▶ Excerpt to read:
Results from a new study justify scientists’ continuing interest in interleukin-2 (IL-2) therapy for HIV. The French study, published in the September issue of AIDS, found that CD4 cell increases from the immune-based therapy were robust and long lasting, regardless of the potency of antiviral combination with which it was paired.
Yves Levy, MD, PhD, and his colleagues conducted a long-term follow-up of two earlier IL-2 studies in France—one, ANRS048, which paired IL-2 with the two nucleoside analogues, Retrovir (zidovudine) and Videx (didanosine), and a second study, ANRS079, which paired IL-2 with triple combination therapy including a protease inhibitor. A total of 131 people from both studies were ultimately treated with an average of 10 cycles of IL-2—each cycle involved a series of injections spaced eight weeks apart—and have been followed for at least three and a quarter years.
The results were quite promising. After 170 weeks on treatment, patients’ CD4s averaged 791 cells—an approximate 428-cell increase since entering the trials. One surprising finding was that, regardless of the antiviral regimen they initiated at the start of the studies, participants experienced sharp and sustained increases in their CD4s. Those who initiated the study with an antiviral regimen containing a protease inhibitor did maintain better control of virus, however, than those who initiated with just two nucleoside analogues.
Although IL-2 is available in the United States, it is not currently approved for use in HIV disease. A large international study is currently ongoing and will help determine whether the CD4 increases associated with IL-2 therapy actually result in improved health and survival for people with HIV.

Stored data:

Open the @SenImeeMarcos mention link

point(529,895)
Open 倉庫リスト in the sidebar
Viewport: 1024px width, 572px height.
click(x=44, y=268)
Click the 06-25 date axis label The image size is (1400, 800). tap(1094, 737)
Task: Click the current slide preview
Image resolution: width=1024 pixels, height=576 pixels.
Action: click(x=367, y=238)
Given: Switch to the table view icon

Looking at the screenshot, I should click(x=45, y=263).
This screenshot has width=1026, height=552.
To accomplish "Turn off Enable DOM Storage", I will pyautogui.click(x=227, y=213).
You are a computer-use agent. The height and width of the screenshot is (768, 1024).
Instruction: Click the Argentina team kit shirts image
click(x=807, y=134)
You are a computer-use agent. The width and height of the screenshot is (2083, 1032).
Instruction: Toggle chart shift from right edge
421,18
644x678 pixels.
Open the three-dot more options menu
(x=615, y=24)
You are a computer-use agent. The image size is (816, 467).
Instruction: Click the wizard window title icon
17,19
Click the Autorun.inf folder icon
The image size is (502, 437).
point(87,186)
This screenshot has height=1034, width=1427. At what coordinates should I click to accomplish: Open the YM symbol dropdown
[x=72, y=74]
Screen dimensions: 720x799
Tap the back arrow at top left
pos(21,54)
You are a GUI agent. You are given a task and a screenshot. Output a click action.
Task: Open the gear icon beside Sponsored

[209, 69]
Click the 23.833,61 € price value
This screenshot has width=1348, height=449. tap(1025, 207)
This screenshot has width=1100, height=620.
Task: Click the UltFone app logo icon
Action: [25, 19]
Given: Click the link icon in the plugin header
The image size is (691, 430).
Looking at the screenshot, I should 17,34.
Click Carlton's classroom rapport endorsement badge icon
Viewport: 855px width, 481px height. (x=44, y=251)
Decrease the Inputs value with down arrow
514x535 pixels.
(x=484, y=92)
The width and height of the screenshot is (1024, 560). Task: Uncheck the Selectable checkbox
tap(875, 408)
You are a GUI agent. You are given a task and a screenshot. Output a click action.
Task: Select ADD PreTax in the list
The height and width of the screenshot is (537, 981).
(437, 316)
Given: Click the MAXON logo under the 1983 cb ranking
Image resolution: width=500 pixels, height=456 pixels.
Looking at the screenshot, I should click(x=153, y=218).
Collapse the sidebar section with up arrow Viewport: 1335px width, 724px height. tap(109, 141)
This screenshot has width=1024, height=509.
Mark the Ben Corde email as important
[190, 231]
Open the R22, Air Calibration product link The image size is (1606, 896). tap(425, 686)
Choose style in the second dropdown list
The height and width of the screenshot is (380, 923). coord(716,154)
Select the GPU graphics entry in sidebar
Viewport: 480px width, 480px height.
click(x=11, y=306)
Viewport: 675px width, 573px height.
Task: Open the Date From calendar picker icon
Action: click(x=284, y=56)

▶ Required action A:
Please answer these questions using the passage on IL-2 therapy:
(i) In which journal and issue was the French study published?
(ii) On average, how many cycles of IL-2 did the 131 people receive?
(iii) After 170 weeks on treatment, what was the average CD4 count?
▶ Required action B:
Rewrite the passage on IL-2 therapy from "Yves Levy, MD, PhD, and" to "a quarter years.", changing "131" to "one hundred thirty-one".

▶ Exercise result A:
(i) The September issue of AIDS.
(ii) An average of 10 cycles.
(iii) 791 cells.

▶ Exercise result B:
Yves Levy, MD, PhD, and his colleagues conducted a long-term follow-up of two earlier IL-2 studies in France—one, ANRS048, which paired IL-2 with the two nucleoside analogues, Retrovir (zidovudine) and Videx (didanosine), and a second study, ANRS079, which paired IL-2 with triple combination therapy including a protease inhibitor. A total of one hundred thirty-one people from both studies were ultimately treated with an average of 10 cycles of IL-2—each cycle involved a series of injections spaced eight weeks apart—and have been followed for at least three and a quarter years.